Open Data, Open Standards and Open Source: field notes from the SeNeReKo project

[A guest post by Frederik Elwert, post-doctoral researcher at the Centre for Religious Studies at Ruhr-University in Bochum, Germany. He is to be found on Twitter @felwert ]

The Center for Religious Studies (CERES) at Ruhr-University Bochum is a great place to study religion, with a variety of scholars from different backgrounds contributing to interdisciplinary research projects. But despite its innovative research, it still inherits much of the conservatism of its constituent disciplines, Religious Studies, Theology, Indology, Islamic and Jewish Studies, and others. When we started with SeNeReKo, a small digital humanities project, in 2012, we got an opportunity to learn many new lessons on open scholarship.
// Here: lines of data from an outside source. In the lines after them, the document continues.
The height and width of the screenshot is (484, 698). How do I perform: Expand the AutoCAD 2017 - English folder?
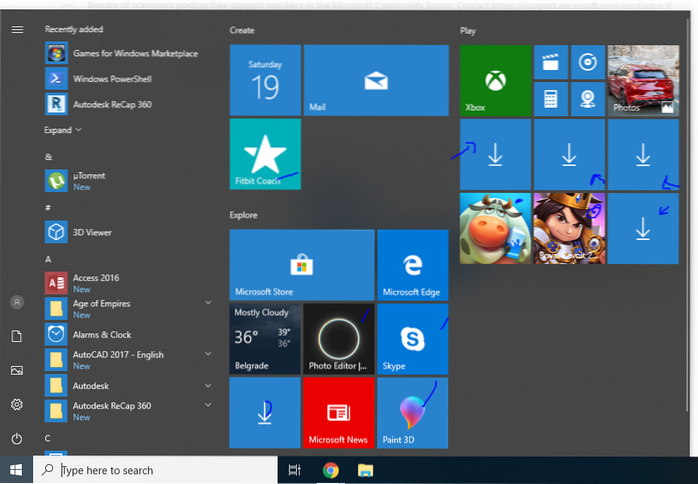(x=208, y=354)
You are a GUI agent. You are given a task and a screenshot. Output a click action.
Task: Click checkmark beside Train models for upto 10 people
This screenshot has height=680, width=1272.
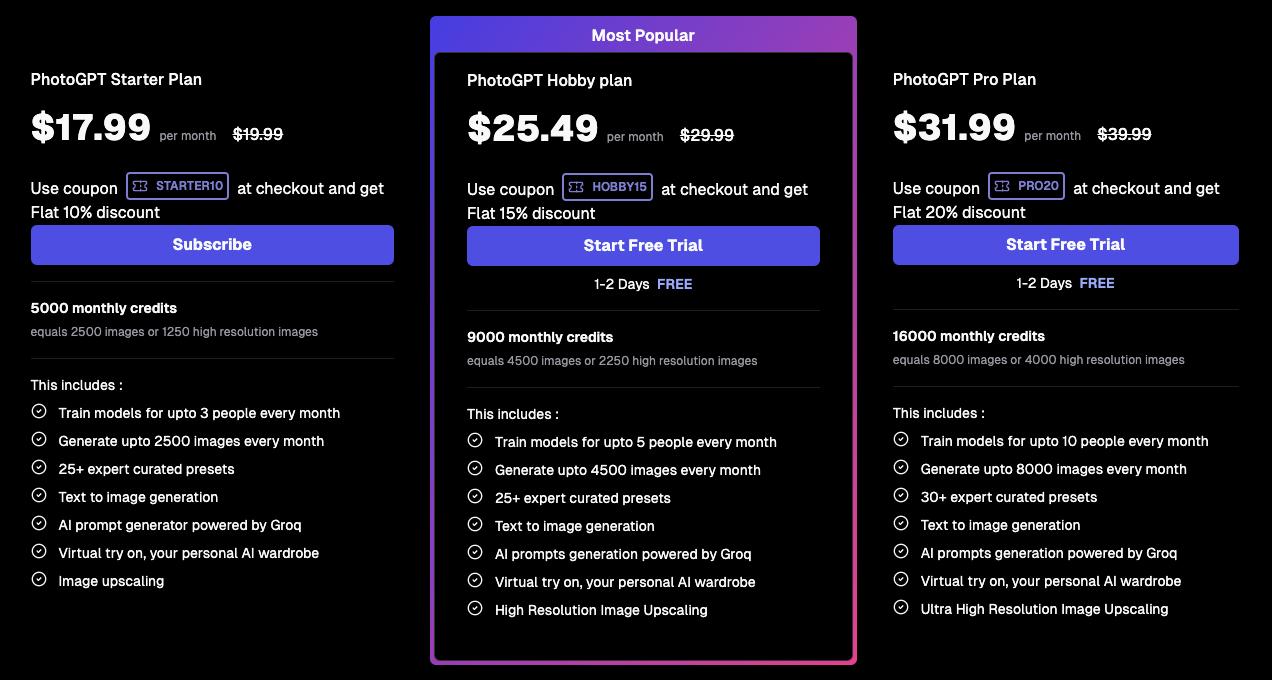901,439
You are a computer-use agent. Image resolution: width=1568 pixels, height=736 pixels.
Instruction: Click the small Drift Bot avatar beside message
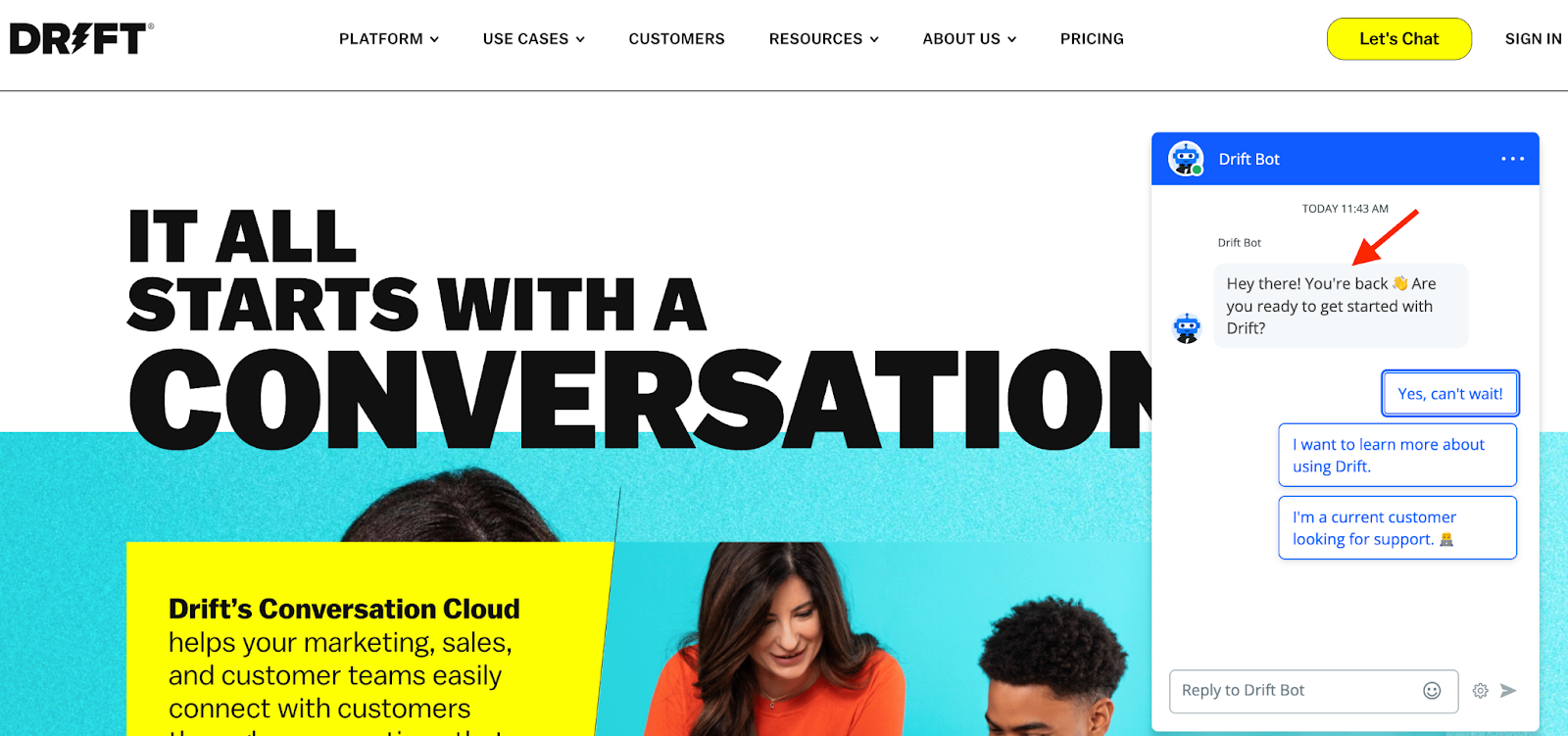tap(1187, 328)
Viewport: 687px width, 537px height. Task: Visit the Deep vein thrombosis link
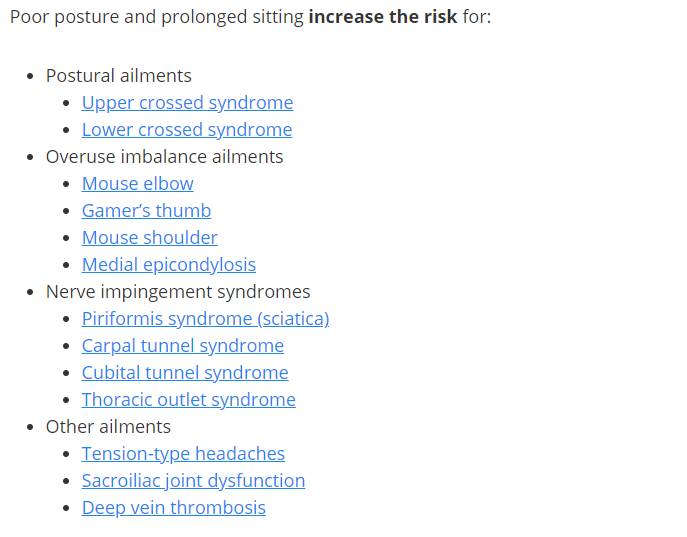tap(174, 508)
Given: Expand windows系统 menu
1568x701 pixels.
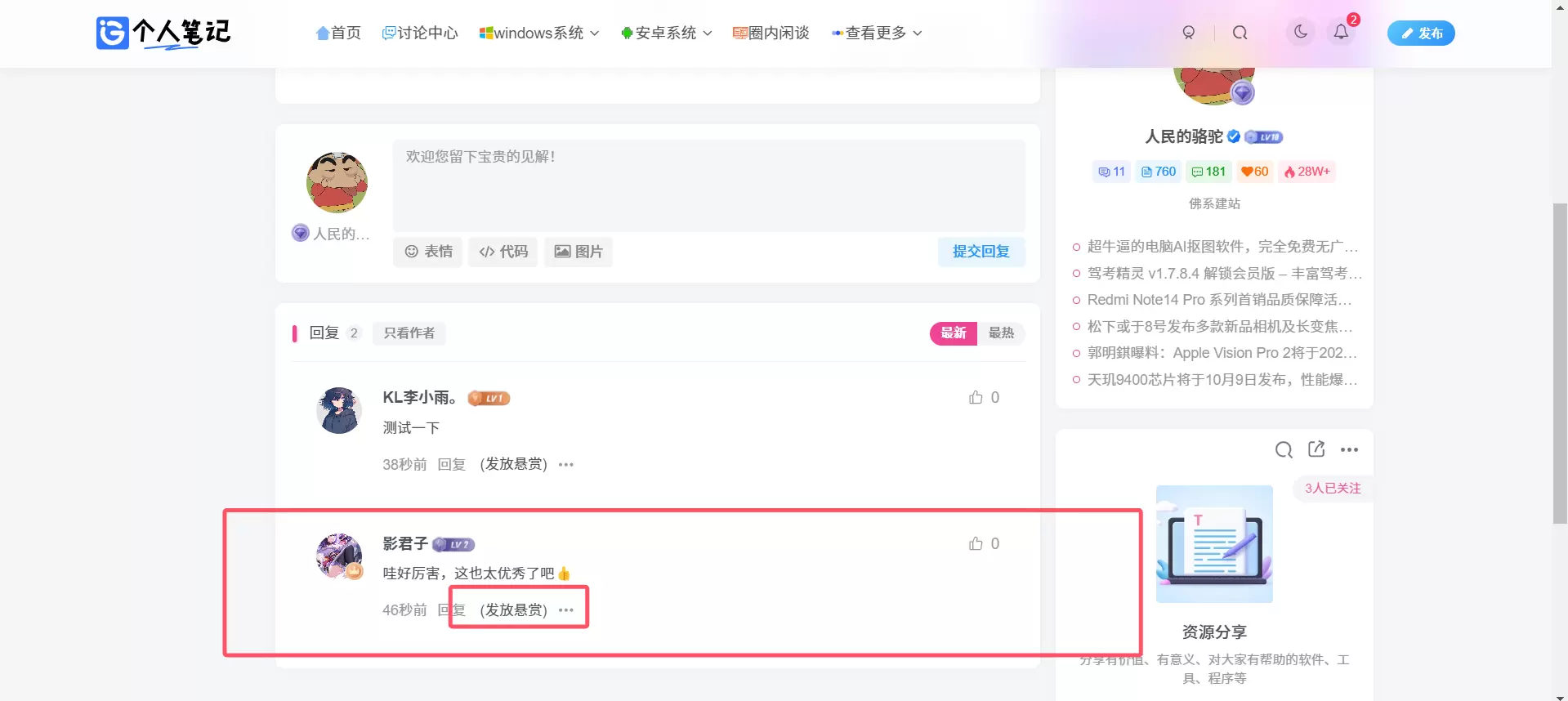Looking at the screenshot, I should click(539, 33).
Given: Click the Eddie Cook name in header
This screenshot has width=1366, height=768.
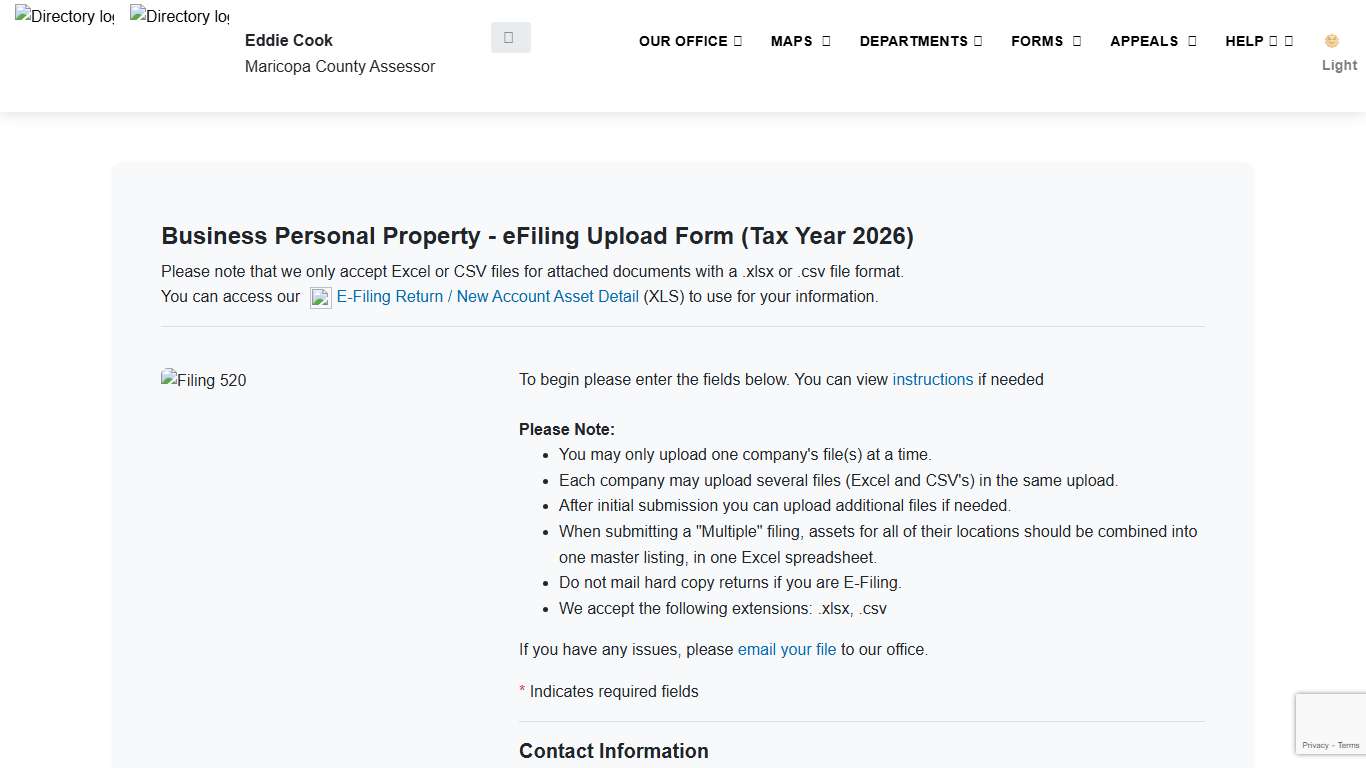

I am glad to have the opportunity to share some of my ideas on this topic here on the OA-OA blog. I will not talk about Open Access, probably the last step in the research cycle, although colleagues of mine at CERES recently started collecting experiences with that as well, launching a small Open Access online journal called Entangled Religions last year. Instead, I will focus on the prerequisites of open research, which play an even greater role in the digital humanities: Open Data, Open Standards, and Open Source.

Open Data

SeNeReKo is short for the rather lengthy title “Semantic and social network analysis as a tool to study religious contact”. That title highlights the methodological focus of the project. In fact, when funding this project (along with 23 others), it was the German ministry of education and research’s intention to use previous years’ digitisation efforts as a starting point for advances in the analysis of existing collections. The data is there, now what to do with it? It was important for us not having to digitise sources ourselves, something we would not have been able to do within the project’s time frame. But we still learned a lot about the difference between “existing data” and “reusable data”.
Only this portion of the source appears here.